Insgesamt ist Sankt Blasiens Bürgermeister Adrian Probst aber nicht pessimistisch, was die Zukunft angeht:
Ein so tiefgreifender Wandel könne aber auch nicht von heute auf morgen mit der Brechstange gestaltet werden. "Wir können den Ast, auf dem wir heute sitzen, nicht einfach absägen, bevor eine funktionierende Alternative aufgebaut ist", sagt Probst.
Skigebiete müssen Alternativen zum Wintersport entwickeln
Dass solche Prozesse Zeit brauchen, schätzen auch Tourismusforscher so ein. Das Wintergeschäft wird sich nicht von heute auf morgen ersetzen lassen. Es ist einfach zu wichtig für die Orte, die teils eine lange Ski-Tradition haben und damit auch Identität. Eine Blaupause, die überall passt, gibt es nicht, sagt Tourismusforscher Maximilian Witting. Trotzdem sieht er für deutsche Skigebiete und Wintersportorte keine Alternative dazu, sich schnell neue Ideen als zusätzliches Standbein und irgendwann Ersatz für den Wintertourismus zu überlegen.

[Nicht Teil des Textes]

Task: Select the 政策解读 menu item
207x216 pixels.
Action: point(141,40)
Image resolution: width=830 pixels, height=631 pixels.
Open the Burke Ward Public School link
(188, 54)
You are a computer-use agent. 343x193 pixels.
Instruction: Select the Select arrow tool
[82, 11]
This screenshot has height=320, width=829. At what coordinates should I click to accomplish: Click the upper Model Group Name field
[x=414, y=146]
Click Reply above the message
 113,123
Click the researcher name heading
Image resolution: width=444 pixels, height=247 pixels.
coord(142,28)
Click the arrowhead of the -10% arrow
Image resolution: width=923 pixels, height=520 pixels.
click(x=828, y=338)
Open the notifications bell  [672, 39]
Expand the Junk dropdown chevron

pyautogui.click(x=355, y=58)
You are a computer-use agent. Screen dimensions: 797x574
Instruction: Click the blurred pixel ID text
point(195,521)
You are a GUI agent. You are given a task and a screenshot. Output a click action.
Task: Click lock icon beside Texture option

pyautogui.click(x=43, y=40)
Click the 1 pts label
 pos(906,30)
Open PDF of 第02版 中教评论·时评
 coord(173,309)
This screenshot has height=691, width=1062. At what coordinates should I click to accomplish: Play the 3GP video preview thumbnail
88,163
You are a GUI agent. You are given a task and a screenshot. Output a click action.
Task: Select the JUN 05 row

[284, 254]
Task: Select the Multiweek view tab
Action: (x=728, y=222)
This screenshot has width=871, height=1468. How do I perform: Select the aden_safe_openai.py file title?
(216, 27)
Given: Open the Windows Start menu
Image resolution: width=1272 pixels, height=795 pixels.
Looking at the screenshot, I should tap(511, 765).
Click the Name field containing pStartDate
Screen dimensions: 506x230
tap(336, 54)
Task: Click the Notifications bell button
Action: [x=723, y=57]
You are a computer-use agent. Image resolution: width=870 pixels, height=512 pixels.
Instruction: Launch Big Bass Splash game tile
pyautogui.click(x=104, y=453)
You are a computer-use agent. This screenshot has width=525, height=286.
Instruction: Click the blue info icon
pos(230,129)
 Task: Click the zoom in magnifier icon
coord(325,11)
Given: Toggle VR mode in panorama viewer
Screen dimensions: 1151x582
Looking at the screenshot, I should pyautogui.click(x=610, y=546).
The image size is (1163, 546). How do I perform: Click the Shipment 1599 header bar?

Denn bis das Ganze beim Gast ankomme, brauche es zum Teil bis zu zehn Jahre. Für die Skigebiete sei es also wichtig, langfristig in neue Richtungen zu planen und nicht erst, wenn es bereits wirtschaftliche Probleme gibt. Denn dann werde es umso schwieriger, in neue Angebote zu investieren.